What is being asked ▸ Report every line of the records below that contains the word "computer".

Records supplied ▸
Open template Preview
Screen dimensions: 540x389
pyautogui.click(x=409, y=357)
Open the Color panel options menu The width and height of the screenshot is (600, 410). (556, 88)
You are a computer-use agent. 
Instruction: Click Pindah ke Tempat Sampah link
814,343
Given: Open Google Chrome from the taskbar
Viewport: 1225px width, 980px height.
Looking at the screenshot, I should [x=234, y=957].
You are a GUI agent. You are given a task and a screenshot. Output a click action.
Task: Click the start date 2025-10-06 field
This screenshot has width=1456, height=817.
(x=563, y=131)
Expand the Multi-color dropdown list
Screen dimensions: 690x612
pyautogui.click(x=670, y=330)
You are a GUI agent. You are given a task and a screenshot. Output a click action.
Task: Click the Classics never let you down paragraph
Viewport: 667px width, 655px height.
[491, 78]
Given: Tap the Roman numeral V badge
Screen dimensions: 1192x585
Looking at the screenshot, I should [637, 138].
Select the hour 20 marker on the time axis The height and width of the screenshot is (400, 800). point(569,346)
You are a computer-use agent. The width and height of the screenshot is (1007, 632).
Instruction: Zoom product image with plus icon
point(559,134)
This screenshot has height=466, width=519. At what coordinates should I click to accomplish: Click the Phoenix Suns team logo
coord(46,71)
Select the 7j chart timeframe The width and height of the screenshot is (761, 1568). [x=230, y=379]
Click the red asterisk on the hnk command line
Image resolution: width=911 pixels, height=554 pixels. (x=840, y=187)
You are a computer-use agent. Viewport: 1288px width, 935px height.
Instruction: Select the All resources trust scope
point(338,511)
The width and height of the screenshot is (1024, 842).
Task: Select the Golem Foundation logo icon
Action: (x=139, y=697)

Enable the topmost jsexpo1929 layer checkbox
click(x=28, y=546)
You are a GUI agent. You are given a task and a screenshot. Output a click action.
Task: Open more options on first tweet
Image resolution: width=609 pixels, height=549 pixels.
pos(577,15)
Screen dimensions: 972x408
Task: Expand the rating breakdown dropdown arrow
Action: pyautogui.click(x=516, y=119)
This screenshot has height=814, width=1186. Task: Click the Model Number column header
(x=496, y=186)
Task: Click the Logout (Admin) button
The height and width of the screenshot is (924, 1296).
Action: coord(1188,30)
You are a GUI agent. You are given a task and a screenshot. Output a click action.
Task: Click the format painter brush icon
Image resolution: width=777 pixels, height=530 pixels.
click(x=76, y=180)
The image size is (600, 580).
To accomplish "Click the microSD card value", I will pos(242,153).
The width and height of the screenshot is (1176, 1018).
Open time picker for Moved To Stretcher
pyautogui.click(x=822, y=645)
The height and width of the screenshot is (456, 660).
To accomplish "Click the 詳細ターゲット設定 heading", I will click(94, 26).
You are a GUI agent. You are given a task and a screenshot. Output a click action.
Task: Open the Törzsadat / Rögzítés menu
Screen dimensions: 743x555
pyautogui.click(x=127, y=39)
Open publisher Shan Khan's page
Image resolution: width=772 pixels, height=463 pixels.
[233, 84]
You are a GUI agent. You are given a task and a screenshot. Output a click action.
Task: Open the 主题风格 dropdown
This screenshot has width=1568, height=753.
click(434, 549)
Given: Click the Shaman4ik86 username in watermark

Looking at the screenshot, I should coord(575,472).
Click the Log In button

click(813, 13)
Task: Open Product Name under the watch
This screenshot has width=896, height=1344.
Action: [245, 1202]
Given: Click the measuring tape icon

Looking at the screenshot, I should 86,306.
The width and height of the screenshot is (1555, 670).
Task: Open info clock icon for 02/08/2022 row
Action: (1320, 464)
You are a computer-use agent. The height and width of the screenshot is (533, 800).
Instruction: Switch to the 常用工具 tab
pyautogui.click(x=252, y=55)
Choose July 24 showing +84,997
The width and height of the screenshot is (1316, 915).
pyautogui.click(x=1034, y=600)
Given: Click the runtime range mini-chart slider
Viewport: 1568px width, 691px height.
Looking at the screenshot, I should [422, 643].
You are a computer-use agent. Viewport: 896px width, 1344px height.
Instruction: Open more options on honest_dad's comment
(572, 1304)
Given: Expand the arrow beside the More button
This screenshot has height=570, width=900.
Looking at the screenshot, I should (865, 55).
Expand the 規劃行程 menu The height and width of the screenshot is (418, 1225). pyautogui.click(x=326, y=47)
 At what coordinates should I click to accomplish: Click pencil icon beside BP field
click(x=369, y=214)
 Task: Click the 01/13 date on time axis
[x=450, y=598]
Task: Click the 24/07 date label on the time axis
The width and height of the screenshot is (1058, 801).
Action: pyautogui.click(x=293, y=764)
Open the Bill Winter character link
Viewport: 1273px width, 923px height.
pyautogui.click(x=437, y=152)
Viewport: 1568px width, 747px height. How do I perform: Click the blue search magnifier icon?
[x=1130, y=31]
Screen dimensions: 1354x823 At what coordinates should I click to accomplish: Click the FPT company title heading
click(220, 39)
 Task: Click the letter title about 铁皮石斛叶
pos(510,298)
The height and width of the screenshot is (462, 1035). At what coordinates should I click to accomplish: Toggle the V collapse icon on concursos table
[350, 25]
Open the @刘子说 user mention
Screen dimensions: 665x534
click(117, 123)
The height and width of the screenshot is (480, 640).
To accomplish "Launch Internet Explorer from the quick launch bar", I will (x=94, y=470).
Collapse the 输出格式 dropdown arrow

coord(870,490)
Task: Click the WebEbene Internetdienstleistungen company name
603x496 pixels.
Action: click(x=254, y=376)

Output for this exercise ▸
You are a computer-use agent. 
You are a computer-use agent. The width and height of the screenshot is (1007, 632).
You are a computer-use agent. Viewport: 1288px width, 935px height.
You are a computer-use agent. The height and width of the screenshot is (533, 800).
You are a computer-use agent. Viewport: 896px width, 1344px height.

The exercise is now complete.